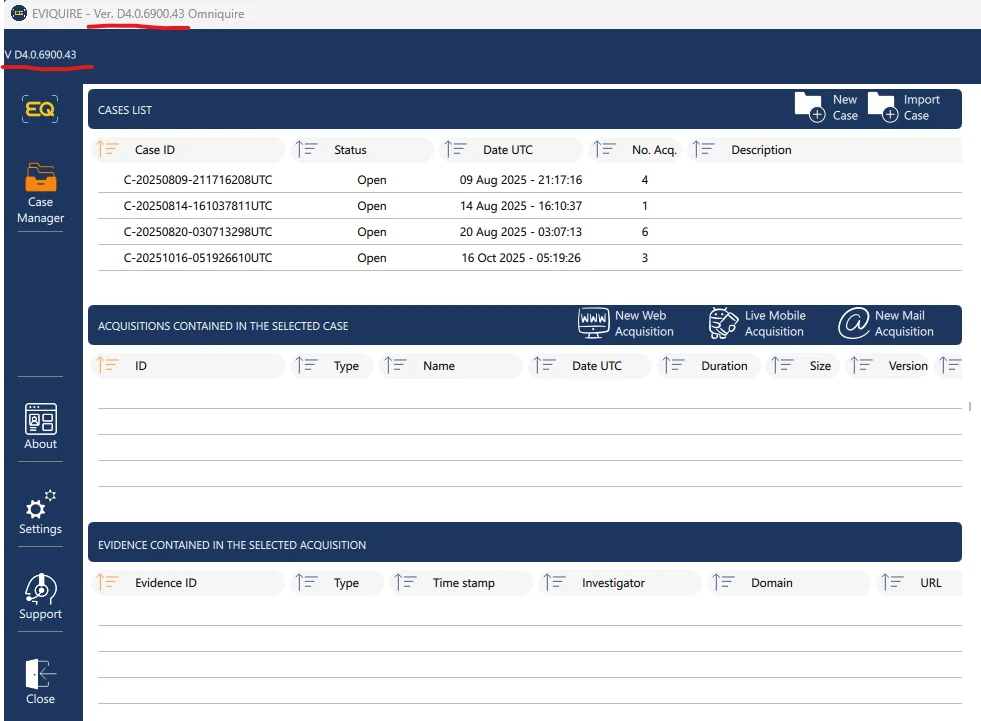Start a New Web Acquisition
This screenshot has width=981, height=721.
click(x=594, y=323)
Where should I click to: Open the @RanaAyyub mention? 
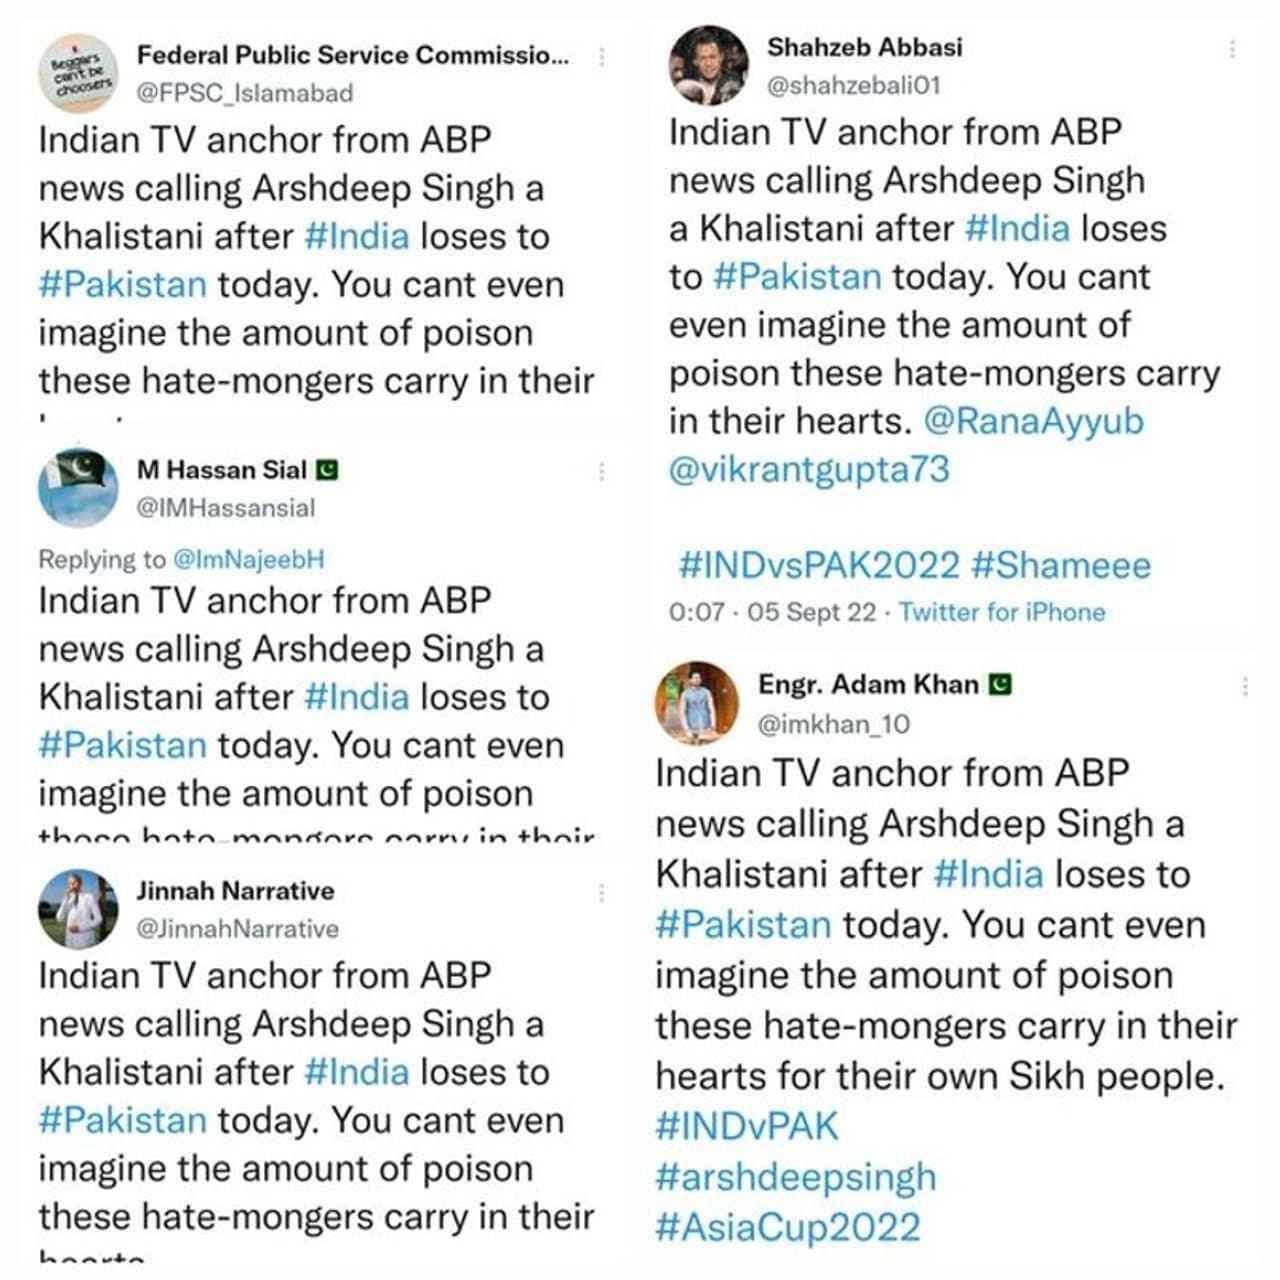click(x=1033, y=421)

# REQUIRED ACTION:
Everything from the line holding "Where should I" to the close of the records should be written out exactly, both ends included, with pictures omitted.

# ANSWER TO THIS EXERCISE:
Where should I click to: Open the @RanaAyyub mention? 
click(x=1033, y=421)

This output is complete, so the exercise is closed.